Why did Kylo Ren need to change his name – and if so, why not Darth Something? The need for a name change never really made sense. And while we’re on the subject of names, what fool came up with a stupid name like “Supreme Leader Snoke”? Sounds like a teddy-bear or an Ewok princeling than the most evil creature in the universe. And when did X-Wings acquire Hyperspace capability? I always thought that they were supposed to be “short-range snub fighters”.

The Force Awakens

Yes, the special effects were awesome, Yes, the scenery was stunning. Yes, the space/air battles were heart-stopping. Yes, the aliens were convincing – particularly those tentacled man-eating horrors that get loose aboard Han’s ship. And yes, there were a good few “AHA!” moments. But for sheer nonsensicality, this one ranks down there with Attack of the Clones. After seeing that one in the theater, I said “that was the best film that I have ever seen”, to which my wife sagely replied “No it wasn’t”. And she was right; my mind had been so thoroughly blown by the last thirty minutes that I had forgotten the glacial pace of the first half of the movie. And this one made me want to see Episode 2 again, cos it was better.
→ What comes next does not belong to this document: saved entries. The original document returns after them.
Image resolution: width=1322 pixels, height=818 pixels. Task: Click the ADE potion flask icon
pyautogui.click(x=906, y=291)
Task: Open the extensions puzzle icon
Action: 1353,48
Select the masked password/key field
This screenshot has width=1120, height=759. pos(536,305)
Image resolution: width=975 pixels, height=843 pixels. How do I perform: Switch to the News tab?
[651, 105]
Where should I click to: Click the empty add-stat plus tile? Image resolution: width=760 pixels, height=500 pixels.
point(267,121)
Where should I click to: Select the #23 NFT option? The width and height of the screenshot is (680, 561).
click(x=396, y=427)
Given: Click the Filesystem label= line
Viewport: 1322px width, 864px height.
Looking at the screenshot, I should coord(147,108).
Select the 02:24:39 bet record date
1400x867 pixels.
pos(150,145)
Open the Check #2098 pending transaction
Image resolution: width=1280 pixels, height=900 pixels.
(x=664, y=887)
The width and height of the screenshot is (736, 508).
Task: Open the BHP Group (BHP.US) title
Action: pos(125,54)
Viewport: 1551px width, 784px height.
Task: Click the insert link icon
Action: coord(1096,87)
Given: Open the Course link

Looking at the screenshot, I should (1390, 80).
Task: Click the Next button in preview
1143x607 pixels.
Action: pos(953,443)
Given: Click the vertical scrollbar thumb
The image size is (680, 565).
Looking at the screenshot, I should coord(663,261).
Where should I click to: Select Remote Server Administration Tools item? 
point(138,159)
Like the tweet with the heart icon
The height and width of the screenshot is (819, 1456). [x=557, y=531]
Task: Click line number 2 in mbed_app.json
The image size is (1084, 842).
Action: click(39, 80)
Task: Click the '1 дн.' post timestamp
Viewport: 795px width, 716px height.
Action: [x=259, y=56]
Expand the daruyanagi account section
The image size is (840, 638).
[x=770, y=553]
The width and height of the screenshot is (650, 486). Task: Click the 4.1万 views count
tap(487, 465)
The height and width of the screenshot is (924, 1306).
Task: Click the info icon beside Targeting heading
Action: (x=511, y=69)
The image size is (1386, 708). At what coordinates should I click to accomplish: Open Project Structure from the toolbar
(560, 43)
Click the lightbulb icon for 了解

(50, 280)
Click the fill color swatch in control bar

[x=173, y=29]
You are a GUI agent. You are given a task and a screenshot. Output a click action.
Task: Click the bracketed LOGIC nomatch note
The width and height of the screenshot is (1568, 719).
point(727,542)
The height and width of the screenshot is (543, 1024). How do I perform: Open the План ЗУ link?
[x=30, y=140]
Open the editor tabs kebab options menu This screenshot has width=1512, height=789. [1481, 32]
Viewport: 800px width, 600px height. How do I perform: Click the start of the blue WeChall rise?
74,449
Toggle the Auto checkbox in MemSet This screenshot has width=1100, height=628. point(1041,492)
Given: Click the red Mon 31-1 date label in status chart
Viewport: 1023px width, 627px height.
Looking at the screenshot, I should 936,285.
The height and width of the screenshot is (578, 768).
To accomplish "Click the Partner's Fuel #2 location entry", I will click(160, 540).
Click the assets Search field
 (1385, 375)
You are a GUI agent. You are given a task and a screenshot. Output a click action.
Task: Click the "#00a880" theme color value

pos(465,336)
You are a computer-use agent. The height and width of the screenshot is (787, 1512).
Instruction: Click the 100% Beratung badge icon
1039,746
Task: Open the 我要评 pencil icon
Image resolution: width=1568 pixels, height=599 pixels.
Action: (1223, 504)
Finally, like “The Phantom Menace”, “The Force Awakens” is an exceptionally poor title. Here are some of my suggestions.

  • The Force Hits Snooze
  • Luke Skywalker Runs Away for No Adequately Explored Reason
  • Oh No Another Bad Guy in a Black Mask
  • Disney Does It Again
  • J. J Abrams Has Fallen Over and Can’t Get Up.

Coming up in mid -2017: Star Wars VIII: The Quest For More Dollars.